C’est la dernière représentation de Falstaff selon Robert Carsen que le Metropolitan Opera a diffusée dans les cinémas ce samedi 1er avril. Créé en 2013 avec grand succès ce spectacle avait déjà été repris en 2019. Le metteur en scène canadien situe l’action vers la fin des années 50 dans la bourgeoisie anglaise. Dans cette production luxueuse, qui propose un décor différent pour chaque tableau, les personnages, à l’instar du rôle-titre, passent le plus clair de leur temps à manger et à boire. Le rideau se lève sur une grande salle au milieu de laquelle trône le lit de Falstaff endormi. Autour de lui, des tables recouvertes de nappes tachées et d’assiettes contenant les reliefs d’un repas témoignent d’un festin récent. Le deuxième tableau se déroule non pas dans un jardin mais dans un restaurant chic où les joyeuses commères devisent en mangeant, un verre à la main. Au deuxième acte, ces dames se préparent à accueillir Falstaff dans la cuisine d’Alice au mobilier vintage et aux murs jaune verdâtre. Au début du trois, c’est dans une écurie que l’on retrouve Falstaff, allongé à côté d’un cheval occupé à manger du foin. Enfin, le dernier tableau, sous un ciel étoilé, s’achève par un banquet autour d’une grande table rectangulaire. Les costumes signés Brigitte Reiffenstuel, en particulier ceux des femmes évoquent la mode de cette époque dans des couleurs vives d’un goût anglais. La direction d’acteurs, d’une grande précision, entraîne les personnages dans un tourbillon incessant ponctué par les répliques en suspens de Fenton et Nanetta, qui laisse peu de répit au spectateur ébloui.
© Karen Almond
La distribution, sans faille sur le plan vocal, se montre également à la hauteur des exigences théâtrales de Carsen. Tous les protagonistes se révèlent d’excellents comédiens à commencer par Michael Volle que l’on n’attendait pas dans ce répertoire et qui effectue une prise de rôle magistrale. Grand habitué des emplois wagnériens et straussiens, le baryton allemand qui compte également Scarpia à son répertoire, campe un Falstaff charismatique, avec une voix saine sur toute la tessiture et une noblesse de timbre qui rappelle que le « pancione » n’est pas un roturier. De plus, Il dispose d’une dynamique étendue qui lui permet de s’emporter contre Bardolfo et Pistola avec une voix puissante et autoritaire ou d’alléger son émission dans un « Quand’ero paggio » délicat et rêveur.

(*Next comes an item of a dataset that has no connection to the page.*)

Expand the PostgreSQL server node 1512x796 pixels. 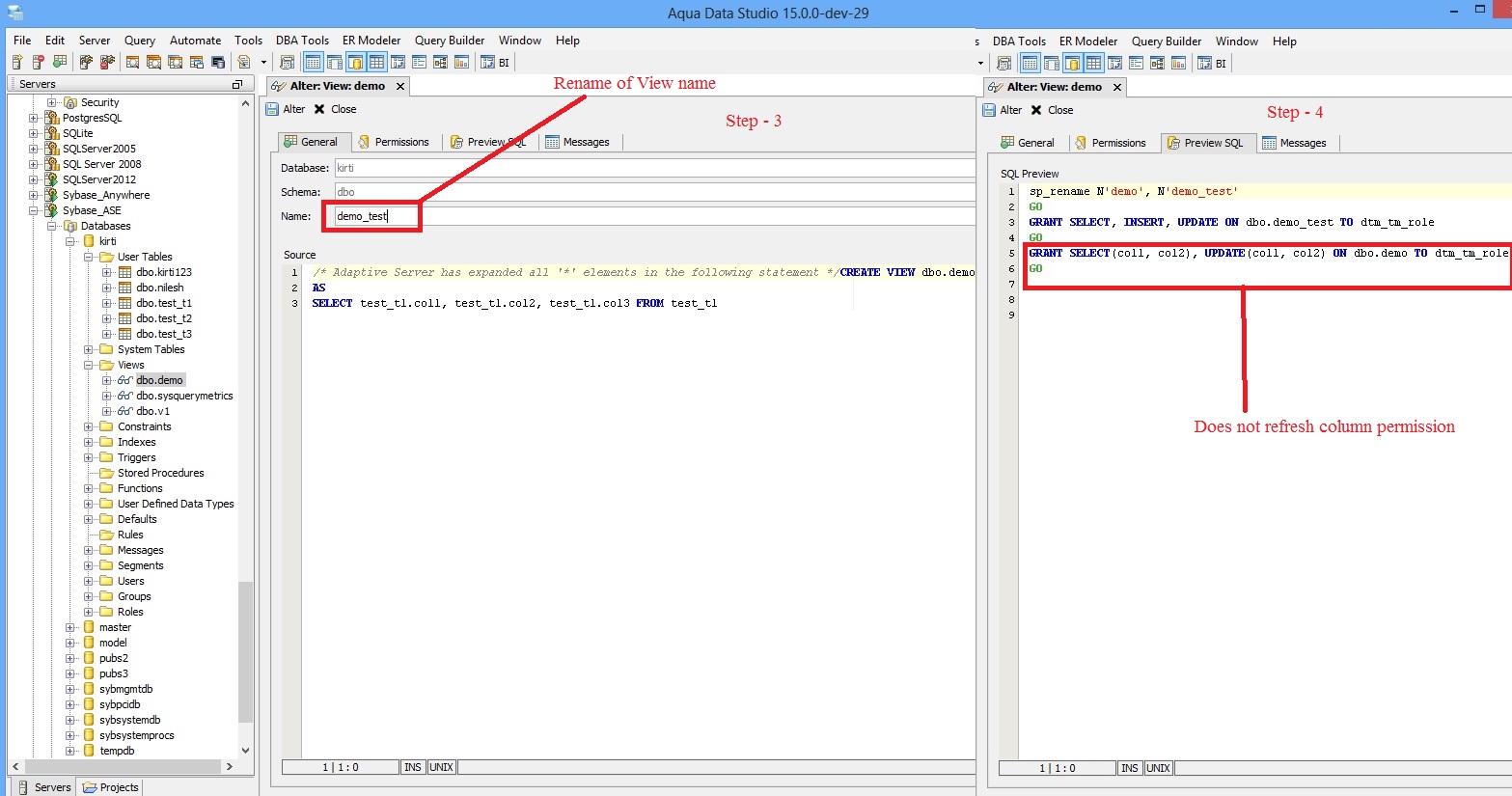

Sa diction intelligible et le soin qu’il accorde au texte contribuent à hisser son Falstaff au niveau des plus grands. Habituée du personnage qu’elle a déjà incarnée en 2019, Ailyn Pérez incarne une Alice mutine à souhait avec un zeste de glamour irrésistible. Son timbre essentiellement lyrique couronné par un contre-ut brillant et son impeccable legato lui valent un succès mérité. Dans le rôle de son époux, Christopher Maltman témoigne d’une vis comica qu’on ne lui soupçonnait pas. Son entrée chez Falstaff déguisé en cow-boy ridicule est tout à fait hilarante. La voix est solide et l’interprétation accomplie ne laisse de convaincre comme en témoignent les gros plans sur son visage qui exprime les différents affects du personnage. La Quickly haute en couleurs de Marie-Nicole Lemieux est fidèle à sa réputation, exubérante et dotée de moyens conséquents. La contralto québécoise utilise à bon escient sa voix de poitrine à des fins interprétatives. Jennifer Johnson Cano complète avec bonheur le quatuor féminin avec son incarnation pétillante de Meg.
© Karen Almond
Le couple d’amoureux capte l’attention grâce au timbre séduisant de Bogdan Volkov et à la voix limpide et fraîche de Hera Hyesang Park, exquise Nannetta dont on aurait aimé cependant que son la bémol sur la phrase « Anzi rinnova come fa la luna » soit plus éthéré. Le Docteur Caius, Pistola et Bardolfo trouvent en Carlo Bosi, Richard Bernstein et Chauncey Packer, des interprètes convaincants et drôles, les mimiques de Chauncey Packer sont particulièrement irrésistibles.
Au pupitre Daniele Rustioni propose une direction alerte qui excelle à faire ressortir les subtilités de la partition. Avec un sens aigu du théâtre, il fait progresser l’action à vive allure sans négliger pour autant les passages essentiellement lyriques comme les interventions des jeunes tourtereaux. On admire l’élégante légèreté de sa fugue finale qui conclut le spectacle avec brio.
Le samedi 15 avril prochain, le Metropolitan Opera retransmettra dans les cinémas du réseau Pathé Live, Le Chevalier à la rose avec dans le rôle de la Maréchale Lise Davidsen.